Francisco Rüdiger dá prosseguimento neste volume aos estudos que vem apreendendo há algum tempo com o objetivo de compreender criticamente o pensamento sobre subjetividade e os princípios de articulação da experiência na sociedade social avançada, marcada pelo fetichismo da mercadoria, o desenvolvimento tecnocrático e o nivelamento das formas de vistas societárias. Depois de Literatura de auto-ajuda e individualismo e de comunicação e teoria critica da sociedade, trata-se agora de examinar o alcance mas, também e sobretudo os limites e prejuízos de uma dos novos representantes de o que poderíamos chamar , na esteira de um critico brasileiro, de a ideologia francesa.

Concretizo neste volume um desejo de muitos anos e que era o de retomar, revisar e pôr em dia com as ideias do autor um pequeno trabalho redigido no apagar das luzes dos anos 80 sobre a teoria social do pensador francês contemporâneo Michel Maffesoli.
O confronto que se ensaia nestas páginas, poderão averiguar os leitores, é, do ponto de vista epistêmico, o da teoria social crítica com uma variante da sociologia compreensiva, entre pensamento histórico dialético e pensamento fenomenológico formista. Quem sabe fosse o caso de levá-lo para o plano da visão política. A contraposição mediada crítica e dialeticamente entre progresso e reação todavia não seria justa com quem, ao menos em teoria, até aqui postulou a saturação do político e pretende que esse último está por se dissolver no ideal comunitário.

▶ _Material fornecido_:
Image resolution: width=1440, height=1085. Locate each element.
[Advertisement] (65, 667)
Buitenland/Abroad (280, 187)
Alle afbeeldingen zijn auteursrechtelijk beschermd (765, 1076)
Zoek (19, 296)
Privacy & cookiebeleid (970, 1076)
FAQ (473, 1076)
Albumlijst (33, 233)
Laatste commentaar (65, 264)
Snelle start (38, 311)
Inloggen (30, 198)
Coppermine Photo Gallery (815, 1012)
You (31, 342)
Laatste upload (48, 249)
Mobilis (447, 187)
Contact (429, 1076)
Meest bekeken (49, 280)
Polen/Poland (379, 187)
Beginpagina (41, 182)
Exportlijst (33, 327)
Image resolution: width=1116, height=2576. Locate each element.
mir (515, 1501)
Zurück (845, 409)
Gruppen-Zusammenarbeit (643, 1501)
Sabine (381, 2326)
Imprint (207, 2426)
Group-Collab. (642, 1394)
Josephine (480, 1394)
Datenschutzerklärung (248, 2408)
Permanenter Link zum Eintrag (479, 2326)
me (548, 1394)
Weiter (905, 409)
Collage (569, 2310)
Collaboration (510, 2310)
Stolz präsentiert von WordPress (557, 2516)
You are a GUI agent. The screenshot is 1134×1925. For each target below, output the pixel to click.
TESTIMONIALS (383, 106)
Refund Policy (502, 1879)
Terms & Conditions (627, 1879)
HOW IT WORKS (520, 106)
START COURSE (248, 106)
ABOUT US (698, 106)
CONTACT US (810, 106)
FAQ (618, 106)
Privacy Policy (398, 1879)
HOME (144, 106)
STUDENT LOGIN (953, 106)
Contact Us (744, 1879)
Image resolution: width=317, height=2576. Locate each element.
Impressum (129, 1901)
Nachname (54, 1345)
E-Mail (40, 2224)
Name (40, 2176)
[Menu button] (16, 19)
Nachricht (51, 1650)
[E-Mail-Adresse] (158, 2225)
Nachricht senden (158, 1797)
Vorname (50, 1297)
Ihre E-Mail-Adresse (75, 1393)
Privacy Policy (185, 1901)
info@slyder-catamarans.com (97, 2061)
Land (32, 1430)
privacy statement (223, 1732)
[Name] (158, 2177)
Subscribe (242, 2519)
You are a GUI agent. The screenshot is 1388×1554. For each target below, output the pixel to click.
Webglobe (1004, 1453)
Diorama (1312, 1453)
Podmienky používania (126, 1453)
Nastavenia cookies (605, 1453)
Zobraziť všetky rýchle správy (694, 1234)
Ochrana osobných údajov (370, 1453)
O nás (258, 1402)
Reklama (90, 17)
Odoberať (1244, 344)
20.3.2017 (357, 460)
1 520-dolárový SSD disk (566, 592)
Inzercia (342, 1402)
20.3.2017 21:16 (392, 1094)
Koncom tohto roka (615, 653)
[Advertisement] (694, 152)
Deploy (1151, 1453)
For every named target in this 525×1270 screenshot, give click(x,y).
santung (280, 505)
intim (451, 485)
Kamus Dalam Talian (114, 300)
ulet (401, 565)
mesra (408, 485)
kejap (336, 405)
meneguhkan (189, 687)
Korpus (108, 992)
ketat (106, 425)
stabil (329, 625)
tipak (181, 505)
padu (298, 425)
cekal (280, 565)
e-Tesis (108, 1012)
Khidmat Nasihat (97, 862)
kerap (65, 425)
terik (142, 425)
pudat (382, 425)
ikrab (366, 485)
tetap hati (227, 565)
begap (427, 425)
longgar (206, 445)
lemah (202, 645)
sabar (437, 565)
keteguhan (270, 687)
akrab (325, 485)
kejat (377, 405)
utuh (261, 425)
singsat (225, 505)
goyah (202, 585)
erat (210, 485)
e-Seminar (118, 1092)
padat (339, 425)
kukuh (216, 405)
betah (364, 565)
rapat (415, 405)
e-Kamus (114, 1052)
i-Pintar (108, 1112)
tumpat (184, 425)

▶ _Tarefas propostas_:
1) Duplique o trecho do texto sobre Michel Maffesoli entre "Concretizo neste volume" e "no ideal comunitário.", inclusive.
2) Retome o texto sobre Michel Maffesoli a partir do ponto em que ele termina.
As linhas não têm nenhum papel nesta atividade.

▶ _Respostas esperadas_:
1)
Concretizo neste volume um desejo de muitos anos e que era o de retomar, revisar e pôr em dia com as ideias do autor um pequeno trabalho redigido no apagar das luzes dos anos 80 sobre a teoria social do pensador francês contemporâneo Michel Maffesoli.
O confronto que se ensaia nestas páginas, poderão averiguar os leitores, é, do ponto de vista epistêmico, o da teoria social crítica com uma variante da sociologia compreensiva, entre pensamento histórico dialético e pensamento fenomenológico formista. Quem sabe fosse o caso de levá-lo para o plano da visão política. A contraposição mediada crítica e dialeticamente entre progresso e reação todavia não seria justa com quem, ao menos em teoria, até aqui postulou a saturação do político e pretende que esse último está por se dissolver no ideal comunitário.

2)
Embora sejam diferentes as razões, resta que tanto uma quanto a outra polêmica parecem-me de todo modo em situação difícil diante das perspectivas que, no limite da especulação, o progresso tecnológico coloca à vida social; mas sendo ainda o capitalismo nosso horizonte temporal de existência, tanto uma quanto a outra discussão revelam pertinência, ainda que não total, como pretendo argumentar relativamente à primeira ao longo destas páginas, desde o ponto de vista de uma teoria crítica da sociedade.
Michel Maffesoli prova que o pensamento pós-moderno, como esse tempo mesmo, não pode ser visto de maneira linear, na medida em que enseja uma variedade de tendências intelectuais muito difícil de resumir em termos classificatórios, ao converter, como faz o autor em foco, “a cotidianidade em jaula de ouro dos desencantados com a modernidade”, para valermo-nos de palavras do espanhol Carlos Diaz.